Hildegarde

Jane Haddam’s WordPress weblog

War! Uh! Huh! What Is It Good For?

with 5 comments

Well, it’s about that time–midterms, I mean–for a little bitching, and so I’m going to bitch.

I got a paper this week than included the sentence, “Americans should be taught to know about world wars one, two and three.”

This was in a paper about what it means to be “educated,” in which I gave them the chance to outline what they themselves thought  people should know.  Forget all the things we talk about here, forget the decades-long argument about the nature of a university education, forget it all.  They could just outline what they thought was necessary to know and tell me whether or not they thought the knew it.

On one level, of course, the statement I quoted above is prescient–not because there is going to be a world war three, but because “knowing about” it, about the possibilities for it and the ways it can be avoided, probably is something everybody should know.

Which brings me to one of the things Sowell discusses in his book, and something that has intrigued me now for years.

Why are some people completely incapable of accepting the idea that people who say they intend to go to war and wipe everybody else off the earth probably mean they intend to go to war and wipe everybody else off the earth?

Sowell has been talking about the lead up to the second world war and the hystircal insistence on the part of the educated public opinion of the time that Hitler was only rearming the Rhineland because…well, because he was head of a nation that should be the equal of all other nations, and besides, he was afraid of France, and…

And Hitler kept telling everybody, quite plainly and without much in the way of subterfuge, that what he intended to do was rearm until he felt himself capable of winning a war, and then launching that war with an aim to take over most of the nations of Europe, especially France.

What is it, exactly, that makes so many people find it difficult to take people like this at their word?

The present day circumstance that I kept getting into arguments about is Iran, and once again I see the same thing:  the man keeps telling us what he wants, he keeps saying that he wants to wipe Israel off the map and that, in the future, Europe will have “to Islam.”  He is not being subtle about this and he is not being coy.

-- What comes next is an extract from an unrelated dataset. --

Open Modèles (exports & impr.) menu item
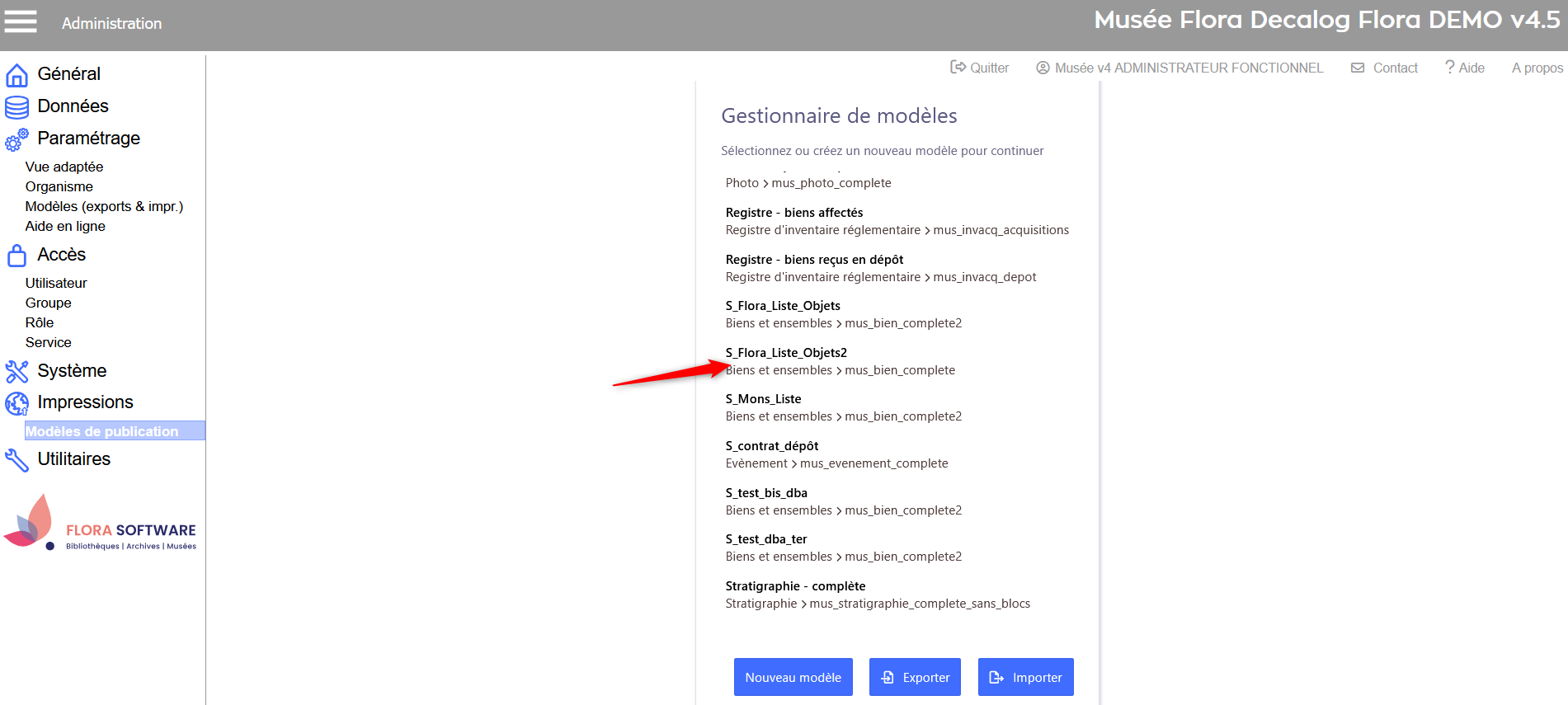 click(x=104, y=207)
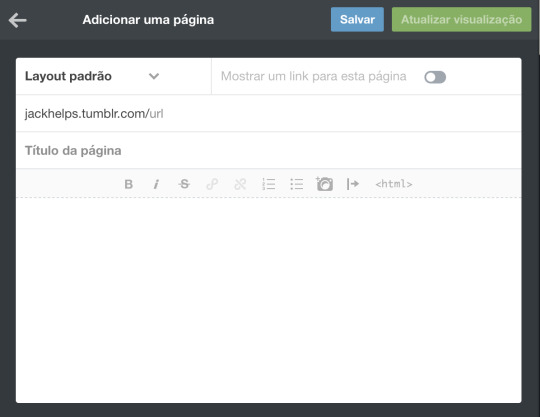Insert a link with chain icon

pos(212,184)
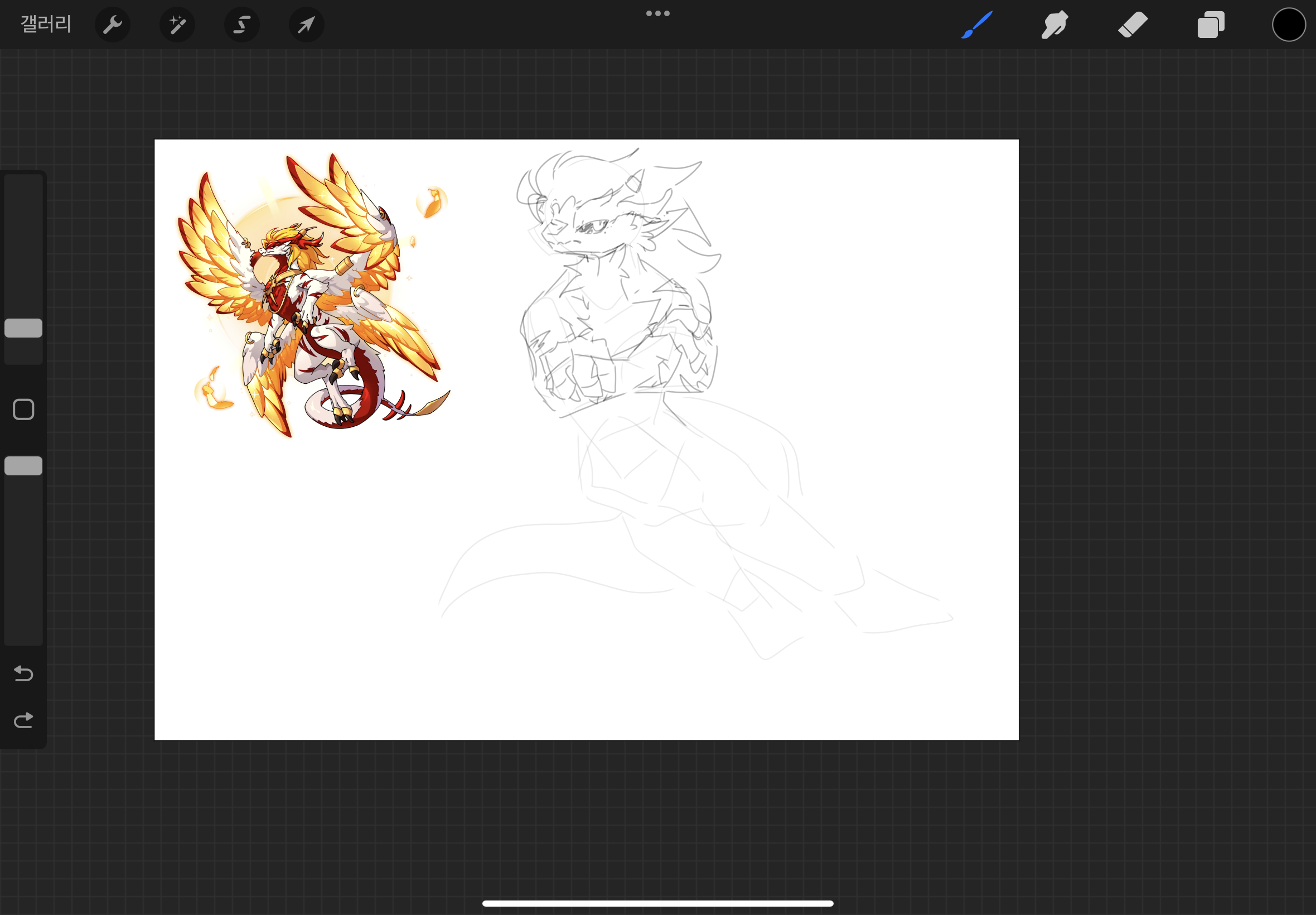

So why do so few people believe him?

And no, it’s not enough to say that the people who don’t believe him hate their own society, because even if they do, I’m pretty sure they aren’t interested in living with the reality of an Islamic victory in Europe.  They have to intention “to Islam.” 

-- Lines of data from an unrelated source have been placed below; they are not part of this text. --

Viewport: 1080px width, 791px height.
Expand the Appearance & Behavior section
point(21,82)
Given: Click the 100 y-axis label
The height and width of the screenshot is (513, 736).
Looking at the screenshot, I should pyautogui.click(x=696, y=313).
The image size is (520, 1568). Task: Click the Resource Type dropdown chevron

And in spite of all the gobbledygook about “multiculturalism,” I don’t find these people to be particularly “multicultural.”  That is, their pronouncements on war and peace, international relations, or even the moral validity of the welfare state are not couched in relativistic terms. 

In almost every other area of disagreement between the modern day American “conservatives” and the modern day American “progressives” (we’re not saying liberal anymore–although why anybody who actually knew anything about the progressive movement would want to call herself a progressive is beyond me), the issues at hand are largely matters of options.

That is, if the progressives have control of the local public schools and you don’t like it, you can send your kids to private schools or homeschool.  If the conservatives have that control and you don’t like it, the same.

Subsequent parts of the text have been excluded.